Tablet users will increase even faster, hitting 82.1 million by 2015, the report projects. In explaining this predicted phenomenon, the report states that "one major assumption that changed in our model is the replacement rate, which we think will be closer to that of MP3 players or iPhones than to that of PCs."
The report states that "tablets are proving themselves to be 'lifestyle devices' at home and at work, and as such we think consumers will upgrade to newer models more rapidly than they would a more utilitarian device like a PC."
The report added, "we think a significant number of first-generation iPad buyers will buy iPad 2 when it comes out this year â many first-gen iPads will end up entertaining the kids in the back of the car while Mom and Dad get the shiny new (likely Facetime-compatible) model."
If current buyers are really going to be snatching up every new model (much like many early iPod and iPhone adopters did), it would seem like the number of tablet buyers should be closer to the number of tablets being sold, not twice as much as modeled by Forrester.
"As for Android tablets," the report notes, "Research In Motion's BlackBerry PlayBook, Microsoft's Windows-based tablets, and tablets that run on HP's and Nokia's platforms, they'll take a backseat to Apple, but in a market this big, there's room for more than one player.
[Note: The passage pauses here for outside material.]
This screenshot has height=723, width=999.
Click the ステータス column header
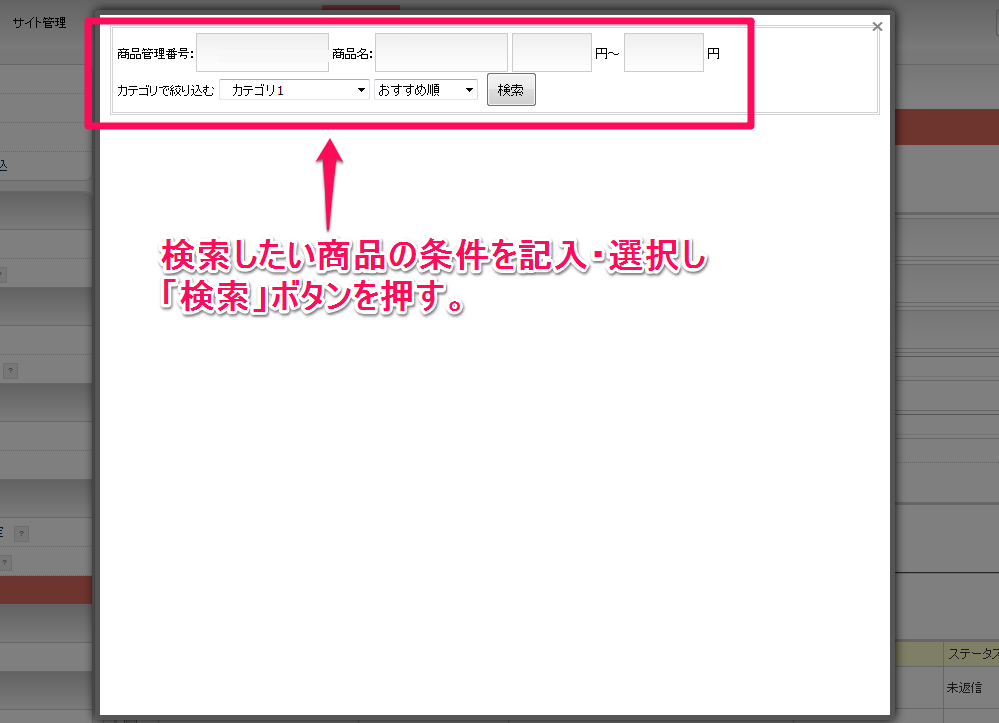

By 2015, 82 million US consumers — one-third of US online consumers — will be using a tablet, and not all of them will be iPads."
"Consumers didn't ask for tablets"
Interestingly, the same analyst at Forrester predicted last summer that tablet computers would cannibalize netbooks and overtake them in sales by 2012, but that the total number of tablets would only reach 3.5 million by the end of 2010.
By the time of that report, Apple had already sold 2 million iPads, suggesting that Forrester believed the iPad to be a flash in the pan that would quickly fizzle out.
"Consumers didn't ask for tablets," Epps wrote in her summary last June. "In fact, Forrester's data shows that the top features consumers say they want in a PC are a complete mismatch with the features of the iPad."
Forrester now reports that 10.3 million tablets have sold in 2010, despite the fact that Apple has already reported sales of more than 7 million though September, and that analysts expect the company to have sold between 5 to 7.5 million more in the winter quarter. Other manufacturers have also sold some tablets.